Provided text —
>>>
Question

if the following function is of the form : $a \cdot f(x - h) + k$,
state the function as cubic or cube root,
give the coordinates of the inflection point
and the factor of vertical dilation (as a fraction when necessary)
$y = \frac{1}{4}\sqrt3{x+4}-6$

• function:
• point of inflection : $(h,k)$
• factor of vertical dilation a=
• increasing or decreasing:

Explanation:

Step1: Identify function type

The function contains $\sqrt[3]{x+4}$, so it is a cube root function, a transformation of $f(x)=\sqrt[3]{x}$.

Step2: Match to $a\cdot f(x-h)+k$

Rewrite given function: $y=\frac{1}{4}\sqrt[3]{x-(-4)} + (-6)$. Compare to $a\cdot f(x-h)+k$:

• $a=\frac{1}{4}$, $h=-4$, $k=-6$

Step3: Find inflection point

For $a\cdot f(x-h)+k$, inflection point is $(h,k)$ = $(-4, -6)$.
<<<
Pick up the worked solution on the cube root function after its final line and continue it.

Data supplied —
>>>
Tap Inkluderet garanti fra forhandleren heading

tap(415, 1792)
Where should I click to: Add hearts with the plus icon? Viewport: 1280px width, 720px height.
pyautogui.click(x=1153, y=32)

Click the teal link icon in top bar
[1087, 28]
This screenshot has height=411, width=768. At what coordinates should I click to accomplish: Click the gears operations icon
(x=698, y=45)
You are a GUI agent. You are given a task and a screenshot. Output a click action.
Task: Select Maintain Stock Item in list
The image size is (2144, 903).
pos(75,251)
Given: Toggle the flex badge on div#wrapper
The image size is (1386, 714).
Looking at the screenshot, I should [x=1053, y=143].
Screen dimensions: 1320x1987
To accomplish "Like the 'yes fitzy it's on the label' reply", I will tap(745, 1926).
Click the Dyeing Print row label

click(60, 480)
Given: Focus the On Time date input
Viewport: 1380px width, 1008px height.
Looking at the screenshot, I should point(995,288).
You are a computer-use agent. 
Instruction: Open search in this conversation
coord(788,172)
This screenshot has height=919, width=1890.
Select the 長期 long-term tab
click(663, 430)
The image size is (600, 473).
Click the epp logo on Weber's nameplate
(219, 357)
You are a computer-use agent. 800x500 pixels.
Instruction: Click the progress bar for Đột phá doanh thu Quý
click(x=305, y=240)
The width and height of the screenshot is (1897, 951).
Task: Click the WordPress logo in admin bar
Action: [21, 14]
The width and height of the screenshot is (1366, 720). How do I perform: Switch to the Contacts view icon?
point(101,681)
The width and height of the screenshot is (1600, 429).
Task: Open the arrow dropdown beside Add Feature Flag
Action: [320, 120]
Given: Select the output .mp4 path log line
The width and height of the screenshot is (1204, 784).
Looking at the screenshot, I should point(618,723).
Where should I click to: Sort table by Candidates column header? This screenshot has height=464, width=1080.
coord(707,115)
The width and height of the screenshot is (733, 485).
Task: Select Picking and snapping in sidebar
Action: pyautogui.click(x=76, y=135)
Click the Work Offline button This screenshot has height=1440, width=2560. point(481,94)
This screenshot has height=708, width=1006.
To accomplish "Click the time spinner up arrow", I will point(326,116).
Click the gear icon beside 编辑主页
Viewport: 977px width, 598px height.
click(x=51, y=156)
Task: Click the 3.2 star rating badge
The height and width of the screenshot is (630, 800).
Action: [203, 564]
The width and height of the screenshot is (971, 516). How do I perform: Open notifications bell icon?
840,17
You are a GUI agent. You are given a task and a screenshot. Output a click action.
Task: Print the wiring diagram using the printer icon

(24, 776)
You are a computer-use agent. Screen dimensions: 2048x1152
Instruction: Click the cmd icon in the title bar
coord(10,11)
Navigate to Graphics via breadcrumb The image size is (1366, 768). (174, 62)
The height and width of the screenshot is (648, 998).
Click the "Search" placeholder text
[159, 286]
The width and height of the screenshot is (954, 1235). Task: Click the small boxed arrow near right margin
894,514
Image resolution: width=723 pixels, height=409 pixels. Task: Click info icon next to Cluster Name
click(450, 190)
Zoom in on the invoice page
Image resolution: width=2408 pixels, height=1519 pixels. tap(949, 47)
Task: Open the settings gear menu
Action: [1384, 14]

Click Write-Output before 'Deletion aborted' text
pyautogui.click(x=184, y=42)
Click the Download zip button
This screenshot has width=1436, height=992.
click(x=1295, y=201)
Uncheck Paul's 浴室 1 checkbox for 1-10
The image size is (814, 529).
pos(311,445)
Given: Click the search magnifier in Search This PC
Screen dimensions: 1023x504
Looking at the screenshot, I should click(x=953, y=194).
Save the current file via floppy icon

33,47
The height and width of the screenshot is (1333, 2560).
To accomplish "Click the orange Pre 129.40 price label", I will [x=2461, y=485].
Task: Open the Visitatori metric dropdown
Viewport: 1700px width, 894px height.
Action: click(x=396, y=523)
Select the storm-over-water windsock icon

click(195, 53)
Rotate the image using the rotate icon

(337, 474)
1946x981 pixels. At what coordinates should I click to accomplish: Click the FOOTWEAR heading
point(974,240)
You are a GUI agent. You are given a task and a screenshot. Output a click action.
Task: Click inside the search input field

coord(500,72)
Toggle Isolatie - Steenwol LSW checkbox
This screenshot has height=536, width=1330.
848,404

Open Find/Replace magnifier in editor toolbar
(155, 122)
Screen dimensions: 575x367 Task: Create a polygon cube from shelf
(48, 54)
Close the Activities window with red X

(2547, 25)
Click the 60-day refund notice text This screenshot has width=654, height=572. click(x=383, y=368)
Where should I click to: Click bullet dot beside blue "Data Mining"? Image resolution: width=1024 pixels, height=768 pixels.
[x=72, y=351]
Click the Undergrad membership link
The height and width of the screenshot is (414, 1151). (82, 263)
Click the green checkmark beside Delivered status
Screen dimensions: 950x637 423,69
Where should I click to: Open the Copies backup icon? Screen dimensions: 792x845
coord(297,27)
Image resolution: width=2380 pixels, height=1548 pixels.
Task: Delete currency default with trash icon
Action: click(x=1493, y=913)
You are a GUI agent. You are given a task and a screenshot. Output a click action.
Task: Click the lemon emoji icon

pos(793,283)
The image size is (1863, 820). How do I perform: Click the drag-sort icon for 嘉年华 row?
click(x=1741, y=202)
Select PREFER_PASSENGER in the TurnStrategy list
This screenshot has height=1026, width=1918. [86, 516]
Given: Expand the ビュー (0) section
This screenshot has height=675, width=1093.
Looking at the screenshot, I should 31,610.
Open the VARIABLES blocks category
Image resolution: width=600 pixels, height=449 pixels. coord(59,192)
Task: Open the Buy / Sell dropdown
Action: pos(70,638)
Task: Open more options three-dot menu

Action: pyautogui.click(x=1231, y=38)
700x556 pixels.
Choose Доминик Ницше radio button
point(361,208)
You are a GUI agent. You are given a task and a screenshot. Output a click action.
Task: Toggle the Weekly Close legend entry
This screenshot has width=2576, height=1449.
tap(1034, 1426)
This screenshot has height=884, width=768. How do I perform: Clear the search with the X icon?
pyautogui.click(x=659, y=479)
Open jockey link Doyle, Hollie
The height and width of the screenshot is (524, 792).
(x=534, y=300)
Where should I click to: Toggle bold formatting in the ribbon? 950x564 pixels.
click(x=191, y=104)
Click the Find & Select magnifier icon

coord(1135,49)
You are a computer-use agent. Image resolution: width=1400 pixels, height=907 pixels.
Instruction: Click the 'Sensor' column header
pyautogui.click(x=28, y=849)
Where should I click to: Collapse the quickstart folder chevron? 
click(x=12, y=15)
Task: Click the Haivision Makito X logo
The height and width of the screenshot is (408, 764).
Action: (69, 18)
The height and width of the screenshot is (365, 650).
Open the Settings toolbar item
<<<
Reply —
Step4: Determine vertical dilation

From the matched form, vertical dilation factor $a=\frac{1}{4}$.

Step5: Check monotonicity

The parent cube root function $f(x)=\sqrt[3]{x}$ is always increasing. Vertical dilation by positive $a$ preserves increasing behavior, so the function is increasing.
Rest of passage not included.